More recently, we have all experienced higher costs of living compounded by the Russian invasion of Ukraine, the energy crisis and now the costs of living crisis driving the costs of living even higher. To combat double digit inflation the Federal Reserve, the European Central Bank, the Bank of England, and most central banks increased base rates. In the UK, the Bank of England base rate is currently 5.25% pa meaning many mortgage rates have doubled over the last couple of years.
Impact on Individuals
It’s perhaps more obvious for many now to understand the impact interest rates can have on our lives personally.
Impact on the Economy
Most governments need to borrow money to fund public services as well as benefits and infrastructure projects. The interest rate that government’s pay on their debt borrowing (Treasury stocks, gilts and bonds) is indirectly linked to interest rates.

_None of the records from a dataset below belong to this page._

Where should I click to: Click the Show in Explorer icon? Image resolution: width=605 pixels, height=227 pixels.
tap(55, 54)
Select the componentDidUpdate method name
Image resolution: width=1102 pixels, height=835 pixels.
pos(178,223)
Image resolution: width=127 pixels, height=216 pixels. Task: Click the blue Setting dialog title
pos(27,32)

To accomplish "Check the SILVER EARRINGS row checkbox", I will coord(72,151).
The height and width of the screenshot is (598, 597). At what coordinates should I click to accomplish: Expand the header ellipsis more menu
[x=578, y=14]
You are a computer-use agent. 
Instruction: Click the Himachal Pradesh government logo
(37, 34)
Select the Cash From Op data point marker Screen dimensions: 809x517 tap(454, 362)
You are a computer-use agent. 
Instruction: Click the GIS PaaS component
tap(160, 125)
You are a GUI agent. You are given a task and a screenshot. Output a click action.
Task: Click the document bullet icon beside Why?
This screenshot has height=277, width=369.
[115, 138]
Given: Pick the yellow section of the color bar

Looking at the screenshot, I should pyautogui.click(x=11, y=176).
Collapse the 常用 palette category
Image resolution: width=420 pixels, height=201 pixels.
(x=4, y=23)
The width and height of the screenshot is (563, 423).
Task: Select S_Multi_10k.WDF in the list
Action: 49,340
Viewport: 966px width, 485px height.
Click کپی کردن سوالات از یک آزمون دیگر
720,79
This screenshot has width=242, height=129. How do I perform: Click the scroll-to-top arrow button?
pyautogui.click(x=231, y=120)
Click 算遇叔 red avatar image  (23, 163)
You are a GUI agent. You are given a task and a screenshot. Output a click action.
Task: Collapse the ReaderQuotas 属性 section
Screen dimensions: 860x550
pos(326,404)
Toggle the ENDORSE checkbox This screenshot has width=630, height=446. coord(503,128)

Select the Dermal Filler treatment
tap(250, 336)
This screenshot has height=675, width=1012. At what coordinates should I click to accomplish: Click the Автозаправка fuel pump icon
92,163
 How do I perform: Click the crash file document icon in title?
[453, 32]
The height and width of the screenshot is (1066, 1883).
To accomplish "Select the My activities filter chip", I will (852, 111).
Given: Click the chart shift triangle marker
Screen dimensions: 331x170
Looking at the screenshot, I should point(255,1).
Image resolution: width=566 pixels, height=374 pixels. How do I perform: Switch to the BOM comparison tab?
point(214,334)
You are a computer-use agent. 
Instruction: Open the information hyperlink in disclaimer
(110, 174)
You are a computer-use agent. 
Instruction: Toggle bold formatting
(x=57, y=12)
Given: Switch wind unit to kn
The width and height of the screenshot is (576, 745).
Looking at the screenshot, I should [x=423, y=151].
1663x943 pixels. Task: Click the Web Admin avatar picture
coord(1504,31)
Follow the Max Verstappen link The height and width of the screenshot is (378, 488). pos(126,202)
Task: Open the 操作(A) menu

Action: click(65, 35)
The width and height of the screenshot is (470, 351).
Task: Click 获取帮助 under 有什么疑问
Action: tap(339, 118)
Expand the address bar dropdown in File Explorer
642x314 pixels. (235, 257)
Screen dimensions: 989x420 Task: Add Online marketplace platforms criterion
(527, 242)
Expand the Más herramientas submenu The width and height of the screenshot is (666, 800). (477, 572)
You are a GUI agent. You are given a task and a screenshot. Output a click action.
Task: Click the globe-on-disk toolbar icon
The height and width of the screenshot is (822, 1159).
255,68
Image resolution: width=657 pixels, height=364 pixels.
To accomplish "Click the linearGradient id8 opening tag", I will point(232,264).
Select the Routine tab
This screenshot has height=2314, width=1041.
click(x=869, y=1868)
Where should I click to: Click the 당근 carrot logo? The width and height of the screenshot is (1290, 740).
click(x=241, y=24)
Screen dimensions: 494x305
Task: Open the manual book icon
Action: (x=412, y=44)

If you could earn 4% by depositing your money in a bank and the government was only prepared to pay a 3% gilt/bond yield (interest in plain English) on its debt, why would you ‘lend’ your money to the government? You may as well ‘lend’ it to a bank (deposit) where you earn 4% and they then lend it out via a mortgage at 5% or 6% pa.
Interest rates therefore have a huge impact on the economy both at a ‘micro’ personal level but also at a ‘macro’ government level.